Great Recipe Thank You I make mine with yes Jiffy LOL 

http://www.smokingmeatforums.com/t/247274/corn-bread-in-the-ci

I think yours in the CI would be fantastic 

Richie


----------



## bluewhisper (Aug 25, 2017)

One thing about berries, be careful about adding too many because the bread  breaks apart to the point where you can't handle it without a fork. Which could still be fun if you're planning for it. Maybe make a really crumbly batch, freeze it, then slice it and serve it under ice cream?


----------



## drum warrior (Aug 27, 2017)

I have some pictures of the blackberry cornbread.  How does one post a picture in a reply?


----------



## tropics (Aug 27, 2017)

Drum Warrior said:


> I have some pictures of the blackberry cornbread. How does one post a picture in a reply?

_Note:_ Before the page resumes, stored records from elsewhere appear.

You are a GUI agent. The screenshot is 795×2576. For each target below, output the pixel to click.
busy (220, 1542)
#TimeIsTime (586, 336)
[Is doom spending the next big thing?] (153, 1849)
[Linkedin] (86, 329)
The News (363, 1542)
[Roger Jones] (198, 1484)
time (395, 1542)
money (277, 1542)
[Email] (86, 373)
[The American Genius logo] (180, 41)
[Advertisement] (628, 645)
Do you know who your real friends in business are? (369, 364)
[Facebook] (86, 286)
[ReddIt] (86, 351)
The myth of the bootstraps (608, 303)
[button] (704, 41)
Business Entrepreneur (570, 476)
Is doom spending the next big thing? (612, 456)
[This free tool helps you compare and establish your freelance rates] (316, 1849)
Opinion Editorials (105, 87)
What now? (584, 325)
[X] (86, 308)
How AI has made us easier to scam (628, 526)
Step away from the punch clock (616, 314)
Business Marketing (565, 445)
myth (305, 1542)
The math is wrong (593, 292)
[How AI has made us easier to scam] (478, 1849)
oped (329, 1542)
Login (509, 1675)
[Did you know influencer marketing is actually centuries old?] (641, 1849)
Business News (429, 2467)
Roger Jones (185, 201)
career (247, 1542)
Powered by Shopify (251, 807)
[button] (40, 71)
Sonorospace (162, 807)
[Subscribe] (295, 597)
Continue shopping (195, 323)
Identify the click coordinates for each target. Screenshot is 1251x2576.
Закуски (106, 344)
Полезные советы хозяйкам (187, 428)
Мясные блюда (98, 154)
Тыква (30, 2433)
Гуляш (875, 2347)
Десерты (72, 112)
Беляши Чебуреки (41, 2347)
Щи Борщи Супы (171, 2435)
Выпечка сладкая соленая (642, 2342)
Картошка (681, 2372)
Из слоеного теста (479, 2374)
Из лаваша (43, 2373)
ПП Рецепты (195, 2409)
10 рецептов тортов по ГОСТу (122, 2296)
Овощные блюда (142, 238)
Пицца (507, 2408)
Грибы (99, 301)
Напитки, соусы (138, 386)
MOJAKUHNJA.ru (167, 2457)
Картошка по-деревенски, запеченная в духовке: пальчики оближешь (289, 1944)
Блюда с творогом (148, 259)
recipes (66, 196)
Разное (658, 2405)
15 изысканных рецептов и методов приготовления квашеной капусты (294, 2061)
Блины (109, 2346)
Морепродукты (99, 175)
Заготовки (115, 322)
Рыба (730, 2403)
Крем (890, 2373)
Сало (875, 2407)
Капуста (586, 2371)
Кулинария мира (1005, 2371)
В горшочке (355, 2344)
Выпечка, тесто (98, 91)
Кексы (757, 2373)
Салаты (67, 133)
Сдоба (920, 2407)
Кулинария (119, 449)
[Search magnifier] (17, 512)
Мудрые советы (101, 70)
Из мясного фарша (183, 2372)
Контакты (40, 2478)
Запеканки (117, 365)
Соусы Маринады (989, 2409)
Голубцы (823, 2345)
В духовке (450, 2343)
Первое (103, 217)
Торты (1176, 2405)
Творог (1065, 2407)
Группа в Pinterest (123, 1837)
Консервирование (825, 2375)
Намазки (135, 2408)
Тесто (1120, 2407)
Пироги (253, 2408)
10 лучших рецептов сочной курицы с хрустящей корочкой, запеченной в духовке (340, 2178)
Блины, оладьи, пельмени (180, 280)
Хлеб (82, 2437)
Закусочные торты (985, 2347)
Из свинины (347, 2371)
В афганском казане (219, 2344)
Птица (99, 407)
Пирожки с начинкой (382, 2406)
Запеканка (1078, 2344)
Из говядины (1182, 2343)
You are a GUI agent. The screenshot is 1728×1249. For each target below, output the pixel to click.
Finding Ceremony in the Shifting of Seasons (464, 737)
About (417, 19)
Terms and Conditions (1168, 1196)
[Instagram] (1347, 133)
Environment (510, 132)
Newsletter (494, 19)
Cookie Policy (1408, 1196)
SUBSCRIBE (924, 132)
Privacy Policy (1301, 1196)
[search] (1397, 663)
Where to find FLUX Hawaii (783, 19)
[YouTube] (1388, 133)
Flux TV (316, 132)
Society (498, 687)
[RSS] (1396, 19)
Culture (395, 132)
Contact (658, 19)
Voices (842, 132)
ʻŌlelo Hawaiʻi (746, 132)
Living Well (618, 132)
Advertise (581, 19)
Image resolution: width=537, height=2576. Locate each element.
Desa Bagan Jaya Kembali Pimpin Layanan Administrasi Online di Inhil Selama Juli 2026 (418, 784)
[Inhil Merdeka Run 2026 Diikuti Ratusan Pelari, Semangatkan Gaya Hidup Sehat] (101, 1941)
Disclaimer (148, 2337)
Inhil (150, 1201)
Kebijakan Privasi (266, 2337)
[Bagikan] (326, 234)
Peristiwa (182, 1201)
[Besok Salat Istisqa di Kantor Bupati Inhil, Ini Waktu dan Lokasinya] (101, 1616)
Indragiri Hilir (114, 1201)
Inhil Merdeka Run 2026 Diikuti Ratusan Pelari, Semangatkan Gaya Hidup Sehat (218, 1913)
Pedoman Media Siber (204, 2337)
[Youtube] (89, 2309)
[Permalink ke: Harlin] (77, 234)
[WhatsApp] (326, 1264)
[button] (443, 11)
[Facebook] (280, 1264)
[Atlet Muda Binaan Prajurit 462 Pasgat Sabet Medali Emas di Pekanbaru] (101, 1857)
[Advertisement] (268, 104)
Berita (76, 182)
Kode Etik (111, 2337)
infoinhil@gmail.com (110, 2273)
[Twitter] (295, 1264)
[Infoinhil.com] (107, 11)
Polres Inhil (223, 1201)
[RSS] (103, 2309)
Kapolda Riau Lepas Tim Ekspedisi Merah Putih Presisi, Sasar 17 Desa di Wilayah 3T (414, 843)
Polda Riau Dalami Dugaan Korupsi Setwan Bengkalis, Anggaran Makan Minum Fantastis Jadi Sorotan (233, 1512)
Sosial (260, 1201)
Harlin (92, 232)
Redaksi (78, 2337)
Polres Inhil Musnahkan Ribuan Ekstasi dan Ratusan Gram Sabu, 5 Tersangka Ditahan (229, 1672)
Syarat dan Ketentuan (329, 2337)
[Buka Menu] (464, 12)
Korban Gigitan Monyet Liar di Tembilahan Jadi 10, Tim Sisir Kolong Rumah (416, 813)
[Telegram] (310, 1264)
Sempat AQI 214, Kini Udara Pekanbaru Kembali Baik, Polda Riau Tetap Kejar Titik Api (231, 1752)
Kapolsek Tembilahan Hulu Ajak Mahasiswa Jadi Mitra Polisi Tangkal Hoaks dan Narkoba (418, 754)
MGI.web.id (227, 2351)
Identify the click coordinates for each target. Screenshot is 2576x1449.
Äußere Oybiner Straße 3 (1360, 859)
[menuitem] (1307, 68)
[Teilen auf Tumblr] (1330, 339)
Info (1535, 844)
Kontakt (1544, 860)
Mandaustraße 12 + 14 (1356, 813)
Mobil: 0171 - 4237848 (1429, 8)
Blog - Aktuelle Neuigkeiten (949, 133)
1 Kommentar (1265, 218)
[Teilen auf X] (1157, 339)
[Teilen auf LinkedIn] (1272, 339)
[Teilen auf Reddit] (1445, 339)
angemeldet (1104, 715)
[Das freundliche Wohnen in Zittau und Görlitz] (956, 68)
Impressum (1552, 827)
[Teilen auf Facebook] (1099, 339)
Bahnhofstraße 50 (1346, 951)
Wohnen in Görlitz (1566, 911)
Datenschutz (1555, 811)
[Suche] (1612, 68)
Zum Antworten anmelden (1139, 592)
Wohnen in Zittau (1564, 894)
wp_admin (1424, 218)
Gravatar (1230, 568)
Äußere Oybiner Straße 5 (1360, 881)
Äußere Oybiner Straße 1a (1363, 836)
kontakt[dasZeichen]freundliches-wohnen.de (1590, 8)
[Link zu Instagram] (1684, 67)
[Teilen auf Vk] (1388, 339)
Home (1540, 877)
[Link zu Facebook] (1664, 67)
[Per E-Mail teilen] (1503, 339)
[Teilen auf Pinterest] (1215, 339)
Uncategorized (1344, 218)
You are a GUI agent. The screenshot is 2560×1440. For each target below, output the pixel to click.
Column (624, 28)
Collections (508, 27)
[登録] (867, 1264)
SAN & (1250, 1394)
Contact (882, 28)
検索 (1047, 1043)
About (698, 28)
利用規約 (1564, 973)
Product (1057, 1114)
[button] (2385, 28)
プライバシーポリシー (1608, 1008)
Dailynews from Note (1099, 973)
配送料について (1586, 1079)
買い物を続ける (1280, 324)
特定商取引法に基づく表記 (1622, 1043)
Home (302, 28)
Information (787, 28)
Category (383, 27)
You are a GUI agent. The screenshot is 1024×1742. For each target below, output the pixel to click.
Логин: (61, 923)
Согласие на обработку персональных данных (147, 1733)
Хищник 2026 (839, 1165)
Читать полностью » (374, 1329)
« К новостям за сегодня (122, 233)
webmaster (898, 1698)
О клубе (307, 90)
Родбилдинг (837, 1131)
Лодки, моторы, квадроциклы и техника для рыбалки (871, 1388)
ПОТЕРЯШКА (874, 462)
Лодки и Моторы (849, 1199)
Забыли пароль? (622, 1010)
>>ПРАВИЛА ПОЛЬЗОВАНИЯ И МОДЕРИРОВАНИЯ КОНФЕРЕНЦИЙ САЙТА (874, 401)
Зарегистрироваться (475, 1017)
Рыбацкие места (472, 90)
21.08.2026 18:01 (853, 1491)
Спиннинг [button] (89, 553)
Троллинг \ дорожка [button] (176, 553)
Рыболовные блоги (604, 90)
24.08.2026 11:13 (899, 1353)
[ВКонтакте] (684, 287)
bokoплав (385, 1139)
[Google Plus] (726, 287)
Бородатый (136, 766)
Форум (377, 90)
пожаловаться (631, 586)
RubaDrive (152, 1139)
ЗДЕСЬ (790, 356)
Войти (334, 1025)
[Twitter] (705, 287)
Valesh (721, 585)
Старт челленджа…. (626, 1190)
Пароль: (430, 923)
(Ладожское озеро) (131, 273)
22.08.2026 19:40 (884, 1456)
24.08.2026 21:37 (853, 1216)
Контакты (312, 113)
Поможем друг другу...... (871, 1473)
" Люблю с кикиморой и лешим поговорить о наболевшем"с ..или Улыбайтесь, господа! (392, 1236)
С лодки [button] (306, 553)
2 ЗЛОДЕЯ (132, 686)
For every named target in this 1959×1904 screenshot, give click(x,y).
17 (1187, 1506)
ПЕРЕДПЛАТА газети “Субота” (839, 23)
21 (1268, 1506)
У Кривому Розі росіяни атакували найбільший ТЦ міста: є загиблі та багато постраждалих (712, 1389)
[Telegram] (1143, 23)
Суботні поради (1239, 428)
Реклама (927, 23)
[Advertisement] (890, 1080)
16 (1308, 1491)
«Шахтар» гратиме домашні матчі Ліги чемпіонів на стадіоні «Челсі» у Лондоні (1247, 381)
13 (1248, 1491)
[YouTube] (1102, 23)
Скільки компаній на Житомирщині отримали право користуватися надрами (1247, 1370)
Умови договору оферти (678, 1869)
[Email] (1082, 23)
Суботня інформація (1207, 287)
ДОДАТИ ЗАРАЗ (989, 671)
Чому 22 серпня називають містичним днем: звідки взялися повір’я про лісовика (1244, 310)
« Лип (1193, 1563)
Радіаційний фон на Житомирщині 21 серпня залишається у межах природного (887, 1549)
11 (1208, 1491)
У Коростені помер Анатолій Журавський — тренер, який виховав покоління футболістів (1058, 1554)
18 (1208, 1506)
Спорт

http://www.smokingmeatforums.com/t/125263/how-to-upload-a-photo-q-view-to-your-post


----------



## drum warrior (Aug 27, 2017)

Here is a shot of the blackberry cornbread.  Definitely going to make this again as a seasonal item when the berries are ripe.  It was a big hit with the family and made for a tasty snack later in the evening too.  (Tropics thanks for the help with the picture upload.  I couldn't get chrome browser to render the menu bar with the upload button but found Internet Explorer works.) 













blackberry cornbread.jpg



__ drum warrior
__ Aug 27, 2017


----------



## ab canuck (Nov 24, 2017)

Wow, I am looking for a good Cornbread recipe to try from scratch, You just don't find that up here, Thx. for posting this. I am going to try this in the next week with a meal I am making.


----------



## maineac (Nov 24, 2017)

I'll be trying it too.  Thanks for sharing.


----------



## tx smoker (Apr 4, 2020)

I know this is old but wanted to take a minute and say thanks for posting this. I have a pot of amazing chili going right now and decided to make cornbread from scratch. Found this recipe and stopped looking. It's going on the dinner table this evening with the chili.

Robert


----------